Every night before I go to sleep, I like to write a simple “to-do” list that I group into two categories.
I put some in category ‘A’ (must be done tomorrow) and some in category ‘B’ (must be worked on or done in 2-3 days).
I do this because when I sit down at the computer to do work without a plan, I tend to fall flat on my face.
My so called “work time” turns into the not-so-productive “check email time” or “browse Reddit” time; nothing of any importance gets done.
It seems that I’m not alone!
In research by Gollwitzer and colleagues, the subject of “if-then” plans was discussed in relation to how we set and stay consistent with out goals, and the results are not surprising but reveal a lot of insight into how our brain reacts to planning (and even some great tips).

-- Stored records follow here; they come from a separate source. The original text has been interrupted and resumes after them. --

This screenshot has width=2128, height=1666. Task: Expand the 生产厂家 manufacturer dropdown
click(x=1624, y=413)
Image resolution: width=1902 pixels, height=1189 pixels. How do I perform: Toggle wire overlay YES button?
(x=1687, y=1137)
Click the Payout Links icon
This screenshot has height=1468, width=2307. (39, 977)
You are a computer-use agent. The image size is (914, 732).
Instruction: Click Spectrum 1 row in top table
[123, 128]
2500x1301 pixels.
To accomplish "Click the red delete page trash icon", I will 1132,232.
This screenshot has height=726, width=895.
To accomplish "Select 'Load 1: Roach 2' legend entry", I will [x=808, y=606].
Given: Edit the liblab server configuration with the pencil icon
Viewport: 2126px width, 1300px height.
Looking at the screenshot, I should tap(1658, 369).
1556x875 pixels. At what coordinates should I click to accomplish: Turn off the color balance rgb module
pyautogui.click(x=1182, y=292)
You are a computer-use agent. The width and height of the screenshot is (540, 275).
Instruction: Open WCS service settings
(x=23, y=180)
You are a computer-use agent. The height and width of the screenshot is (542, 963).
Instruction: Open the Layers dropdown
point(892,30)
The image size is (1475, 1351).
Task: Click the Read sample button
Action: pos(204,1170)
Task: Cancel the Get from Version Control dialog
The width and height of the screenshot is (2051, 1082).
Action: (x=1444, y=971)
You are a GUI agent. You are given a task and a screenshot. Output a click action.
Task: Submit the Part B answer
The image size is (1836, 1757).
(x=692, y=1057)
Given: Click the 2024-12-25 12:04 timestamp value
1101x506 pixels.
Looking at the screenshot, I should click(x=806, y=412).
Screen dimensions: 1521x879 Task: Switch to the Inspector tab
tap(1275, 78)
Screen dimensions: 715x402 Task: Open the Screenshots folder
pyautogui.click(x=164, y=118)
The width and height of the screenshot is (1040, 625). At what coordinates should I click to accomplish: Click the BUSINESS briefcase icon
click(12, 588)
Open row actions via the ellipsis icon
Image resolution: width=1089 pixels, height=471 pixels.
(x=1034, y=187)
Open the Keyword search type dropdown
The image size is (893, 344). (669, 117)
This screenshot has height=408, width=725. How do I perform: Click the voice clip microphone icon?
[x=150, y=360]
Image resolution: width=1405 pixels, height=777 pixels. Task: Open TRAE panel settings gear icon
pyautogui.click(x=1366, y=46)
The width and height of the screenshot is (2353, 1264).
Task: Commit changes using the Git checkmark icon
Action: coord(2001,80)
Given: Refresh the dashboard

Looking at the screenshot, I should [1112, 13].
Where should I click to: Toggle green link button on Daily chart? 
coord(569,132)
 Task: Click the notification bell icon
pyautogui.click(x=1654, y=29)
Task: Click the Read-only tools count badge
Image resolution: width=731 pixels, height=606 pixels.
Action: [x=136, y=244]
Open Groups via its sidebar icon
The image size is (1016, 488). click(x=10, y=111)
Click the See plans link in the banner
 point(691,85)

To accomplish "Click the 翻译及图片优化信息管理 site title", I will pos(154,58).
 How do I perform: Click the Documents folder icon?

The thing is, researchers found that not only do well laid plans seem to get accomplished more often, but planning for failures along the way (“In case of emergency…”) helps people stay on task under duress.
Let’s continue our diet example from above.
Say you did have that lapse and go over your calories for the day.
Instead of “winging it” and letting your brain crumble to it’s likely response (discussed above), you should have a backup plan ready to know what to do when failure strikes.
This could be something like: “If I go over 2000 calories in a day, I’ll finish the day as close to 2000 as I can, and then the next morning, I’ll go for a 15 minute run as a ‘penance’, make sure I eat an extra healthy breakfast, and then continue the rest of my day as normal.”
You are likely no stranger to feeling ashamed about getting off track, we’ve all been there.
Having those “In case of emergency…” plans help us to have a gameplan in case we do falter, and including a small ‘penance’ like I discussed above can help us get over it quicker.
If you failed on your diet for a day and then ‘punish’ (again, just with a quick run) yourself by running in the morning, you can go about your day knowing that you got what you deserved, instead of sliding down the slippery slope of guilt through the rest of the day.
So remember to include an “If-Then” plan for your next big goal, you’ll be able to beat back your brain’s guilt over slipping up now and then and you won’t have to ever “wing it” in case something goes wrong!